:: Task instructions ::
**a)** List every abbreviation in capital letters that appears in the passage about the PIP ruling.
**b)** From the passage about the PIP ruling, repeat word for word the span from "This regulation was" to "mental health problems.".

:: Document passage ::

'''

The government has been found to have discriminated against mentally ill people in the 2018 High Court ruling on regulations which meant people who were unable to travel for reasons of psychological distress were debarred from the enhanced rate of mobility for PIP.

This regulation was introduced in March 2017 without any stakeholder consultation, and epitomises the government’s perspective on people with mental health problems.

The PIP system, contrary to government rhetoric, was designed so that fewer people would be eligible for the benefit than under DLA. A quarter of people claiming DLA for mental health conditions did not qualify for PIP when reassessed, and so lose the support they need.

Nearly every case for which I have advocated has been overturned either at Mandatory Reconsideration stage or at appeal. Not only does this represent a waste of resources for the DWP and our courts systems – correct assessments and levels of benefits awarded at the first stage would save time and money for the government – but it depletes the mental resources of people who do not have the energy to spare.

'''

(Element lookup records)
'''

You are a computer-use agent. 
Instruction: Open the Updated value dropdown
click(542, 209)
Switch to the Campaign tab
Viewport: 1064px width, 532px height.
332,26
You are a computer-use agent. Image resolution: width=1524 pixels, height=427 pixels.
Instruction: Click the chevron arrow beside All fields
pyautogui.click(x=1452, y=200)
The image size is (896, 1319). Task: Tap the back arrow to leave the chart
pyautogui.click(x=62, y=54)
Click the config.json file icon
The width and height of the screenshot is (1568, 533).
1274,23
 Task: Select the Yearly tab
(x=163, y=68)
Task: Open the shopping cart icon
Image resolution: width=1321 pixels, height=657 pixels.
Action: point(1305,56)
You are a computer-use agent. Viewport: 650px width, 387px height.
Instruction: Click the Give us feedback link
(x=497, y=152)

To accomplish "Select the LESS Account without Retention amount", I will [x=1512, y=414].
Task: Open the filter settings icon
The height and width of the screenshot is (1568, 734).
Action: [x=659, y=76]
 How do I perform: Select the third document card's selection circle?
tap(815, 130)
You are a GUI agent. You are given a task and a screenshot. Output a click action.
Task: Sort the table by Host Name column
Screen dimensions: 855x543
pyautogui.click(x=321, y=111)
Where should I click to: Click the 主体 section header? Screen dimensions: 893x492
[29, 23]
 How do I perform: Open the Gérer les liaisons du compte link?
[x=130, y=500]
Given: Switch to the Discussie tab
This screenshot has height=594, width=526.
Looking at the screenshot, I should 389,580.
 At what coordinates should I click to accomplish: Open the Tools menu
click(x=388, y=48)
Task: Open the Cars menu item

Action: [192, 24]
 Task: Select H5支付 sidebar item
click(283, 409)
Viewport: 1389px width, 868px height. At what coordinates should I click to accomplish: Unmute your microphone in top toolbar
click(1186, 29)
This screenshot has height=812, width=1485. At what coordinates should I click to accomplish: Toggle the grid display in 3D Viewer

'''

:: Results of the tasks ::
**a)** PIP, DLA, DWP

**b)**
This regulation was introduced in March 2017 without any stakeholder consultation, and epitomises the government’s perspective on people with mental health problems.